Why should one go to Hat Yai?
No reason at all, unless maybe you are a Chinese angkong from nearby Malaysia, looking for cheap deals on pearls and gold.
Maybe you like being neither here nor there.
In that case Hat Yai is perfect because it feels like a city in transition, I would even say it is liminal- a place that is both old and new.
Hat Yai is just a quiet border town, sandwiched between the beautiful beaches of Krabi and the infinitely more pristine Langkawi or Penang. We were only supposed to stop in Hat Yai for a few hours or a night at most, if we can help it. We wanted to ride the overnight train to Kuala Lumpur- a slow and expensive affair, but I love trains and Alex loves me, and since love makes you do crazy things, we’d happily be sloth- stuck in this situation together.

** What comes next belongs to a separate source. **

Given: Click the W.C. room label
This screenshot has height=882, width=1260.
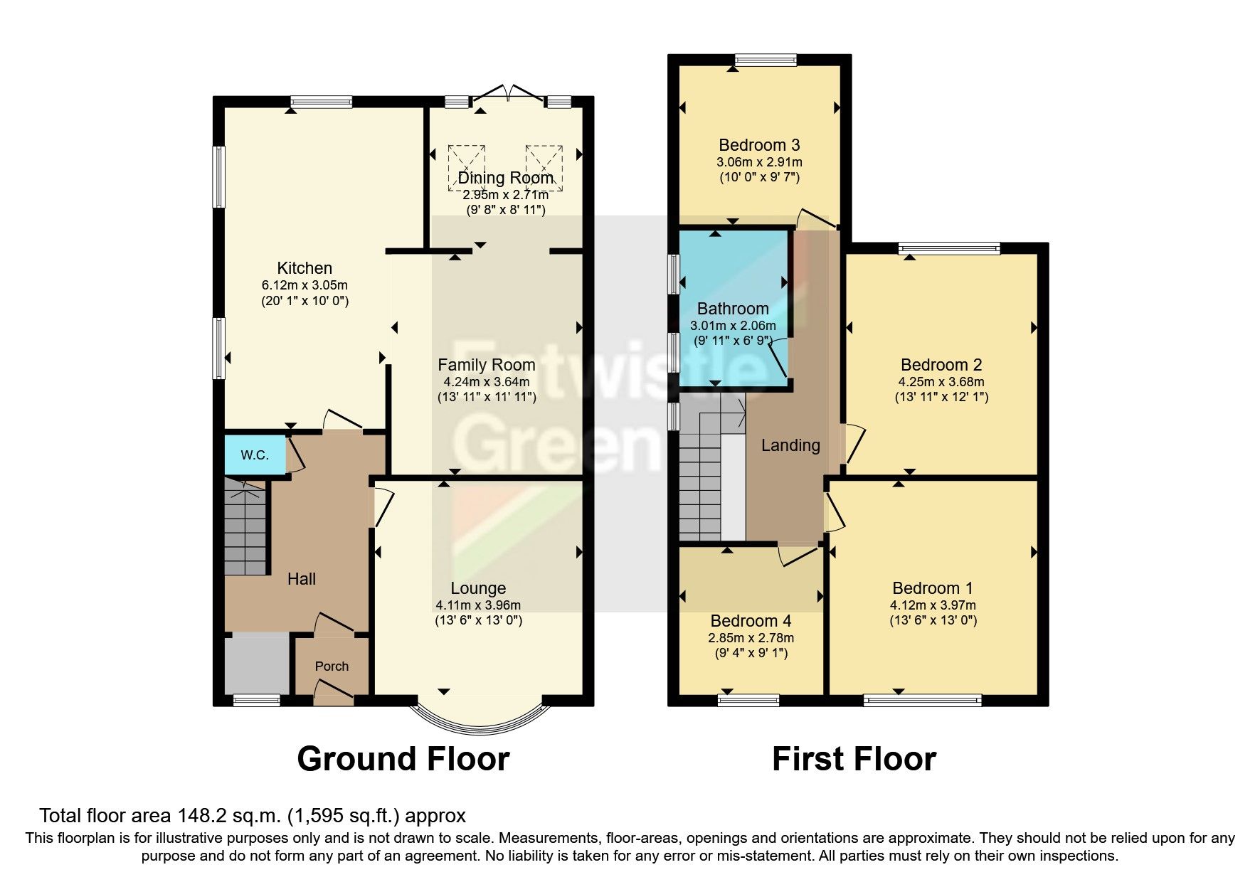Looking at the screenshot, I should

“There’s always a way if you’re not in a hurry.”
― Paul Theroux, The Last Train to Zona Verde: My Ultimate African Safari
Imagine that you have a teleporter machine. It is a very simple piece of technology. Basically, the way it works is it eliminates the empty space between molecules. The idea from this invention is from a quote that claimed, “if you were to condense the size of the universe, it will only be about the size of an apple.” So you can displace yourself from your home in Montreal, and *poof* be in Angkor Wat with a single stride.
You would not have traffic, and very little carbon emissions. Then again, you also give up on those pensive bus rides. As well as places like Hat Yai.
Hat Yai is dusty. It is hot and humid. It doesn’t have the chaos of Bangkok or the excitement of the beer soaked Koh Phi Phi. Hawker stands were a rare sight. Fanny-packed farangs were far and few in between.
Hat Yai is the Thailand that most people wouldn’t know. It is her quiet beauty, after she has washed her face, free of lipstick.